In many cities around the world, certain areas have become defined by the specific ethic groups that settled there. In our own country, people were forced to live in certain areas because of a political and economic agenda over which they had no influence. These historic events created pockets like La Rochelle and Rosettenville, south of Johannesburg, which are characterised to this day by a distinct Portuguese presence and a number of flourishing restaurants serving excellent food.

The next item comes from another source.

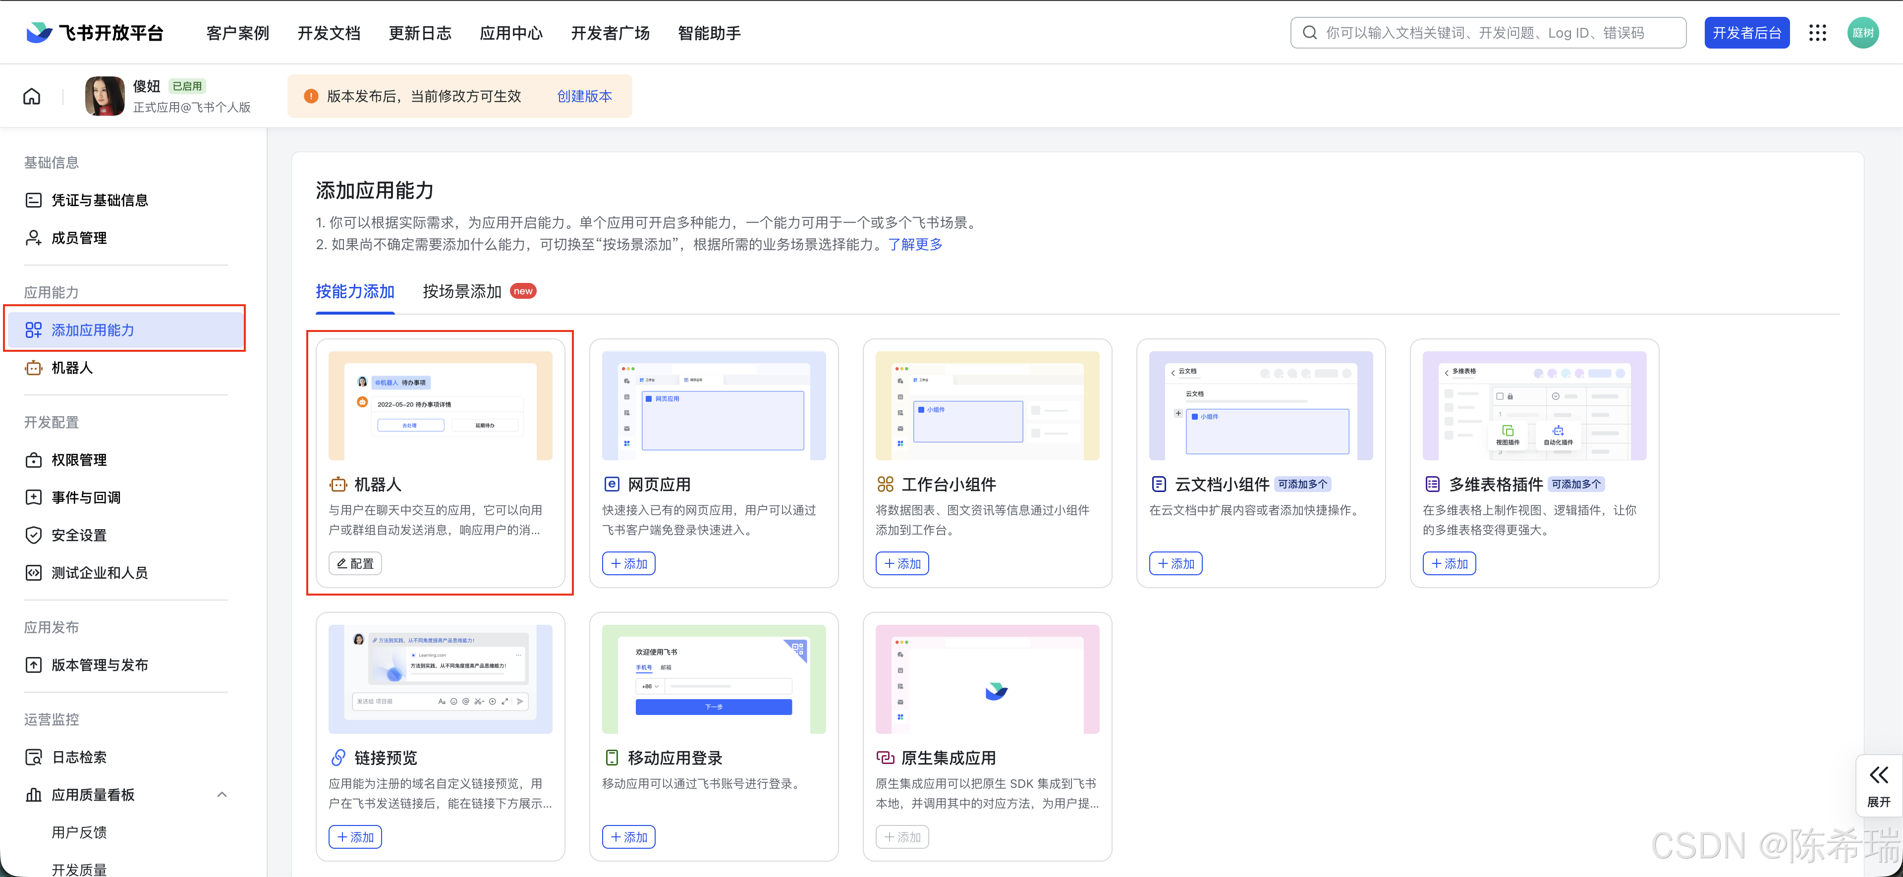Click 配置 on the 机器人 card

Restaurant Parreirinha is run by the Da Cunha family. The manager indicated that one should not ask about vegetarian food because Portuguese cooks don’t understand ‘no meat’, and while this may be partly true, it is certainly not definitive of Portuguese food. At Parreirinha, the rissóis de camarão (crumbed pockets filled with a chilli-tinged prawn and béchamel mixture) are so good you may not want to eat anything else. These are almost pure prawn with a dash of seafood béchamel to make them even juicier, and the prawns are plump, fat and just-cooked. Parreirinha also prepares the obligatory grilled sardines to utter perfection, served very simply with boiled potatoes. Do not even attempt to get in when they celebrate their birthday around June/July and prices are ridiculously reduced: at 11am the entire restaurant (seating 200 people) will be packed with followers gorging themselves on prawns.

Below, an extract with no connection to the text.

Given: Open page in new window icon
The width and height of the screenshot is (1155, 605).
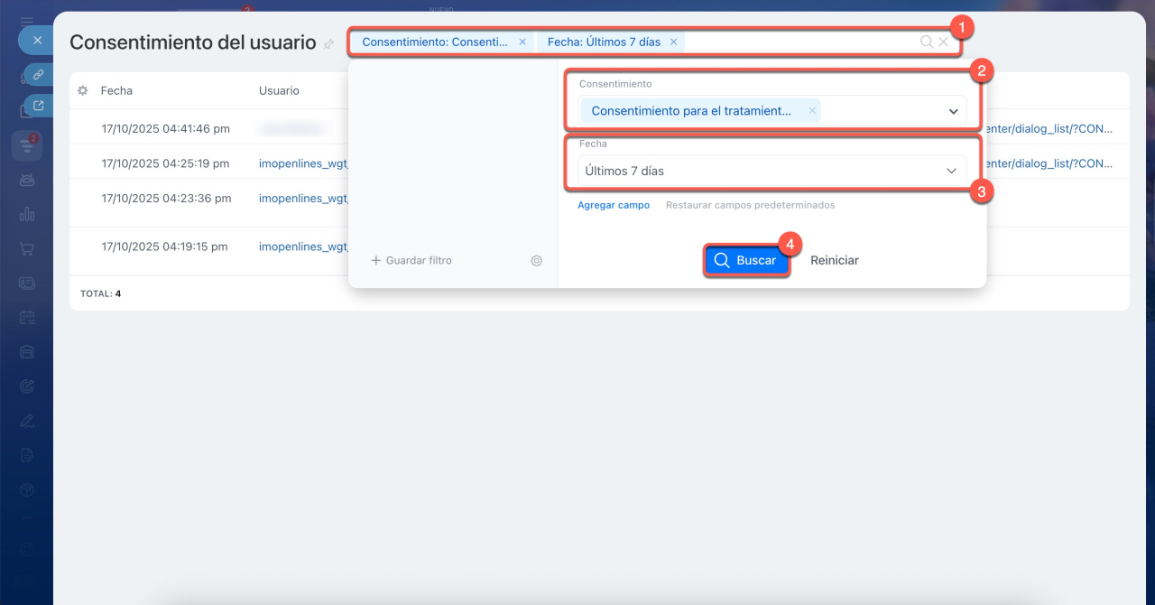Looking at the screenshot, I should pos(38,106).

One chef who has broken the mould with her own interpretation of Mozambican food is Thea Blom from 33 High Street Restaurant. Thea earned her stripes by operating a restaurant in Maputo for a number of years, following that with a restaurant in Pretoria loved by the diplomatic corps, before moving to Modderfontein. Hers is a modern interpretation of Mozambican food, characterised by contemporary, refined plating and a fresh edge, without sacrificing the core flavours and ingredients of old favourites.

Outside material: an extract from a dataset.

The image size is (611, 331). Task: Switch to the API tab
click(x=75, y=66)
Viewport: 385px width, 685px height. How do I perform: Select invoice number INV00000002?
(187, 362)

Many Portuguese families relate stories about fathers or grandfathers who arrived in SA in the 70s, settling in the Vaal Triangle or the south of Johannesburg, like the Sequeira family of Rio Douro Fisheries. This shop is a mecca for a variety of Mediterranean foods, but you will also find professional cook, teacher and caterer Mimi Jardim’s cookery book here (or contact her on 011 609 7758 for more information).
Apart from every conceivable variety of chorizo and a staggering variety of olive oils, they also stock some incredible imported fresh mountain cheese called queijo de serra. The selection of fish and seafood includes clams, scallops and, of course, prawns, while they also sell a good selection of fresh meat. On the way in (or out) stop for a quick espresso and snack on a variety of rissóis (bacalhau, chicken or prawn with the powerful punch of chilli) or sweet goodies such a lemon milk tart and pasteis de nata. Don’t ask for cappuccino; this is strictly espresso country.
Other useful details to have are those of Fatima Coelho for catering (082 557 8640) and The Mediterranean for groceries. A Churrasqueira is just up the road from Rio Douro. Apart from a great play area for children, they also have really good chicken livers that are meaty and savoury with a hint of chilli and lemon. I tried them with a starter portion of deep-fried mealie meal, which is like Italian polenta with a chiffonade of caldo verde and chilli (usually sold pre-sliced by street vendors). This provided the perfect vehicle to mop up the spicy sauce of the chicken livers, although the complimentary bread rolls were pretty darn good, too.
Some other restaurants to try are: Ponto de Encontro, Sao Vincente, Adega de Monge, Pequeno Mundo and Sandelani Portuguese Restaurant. For a larger-than-life Portuguese experience, make an effort to visit the Lusito Land Festival at Wemmer Pan, normally held in April or May every year. This giant party, hosted by the Lusito Association for the mentally and physically challenged, attracts thousands of visitors and features fabulous food and drink.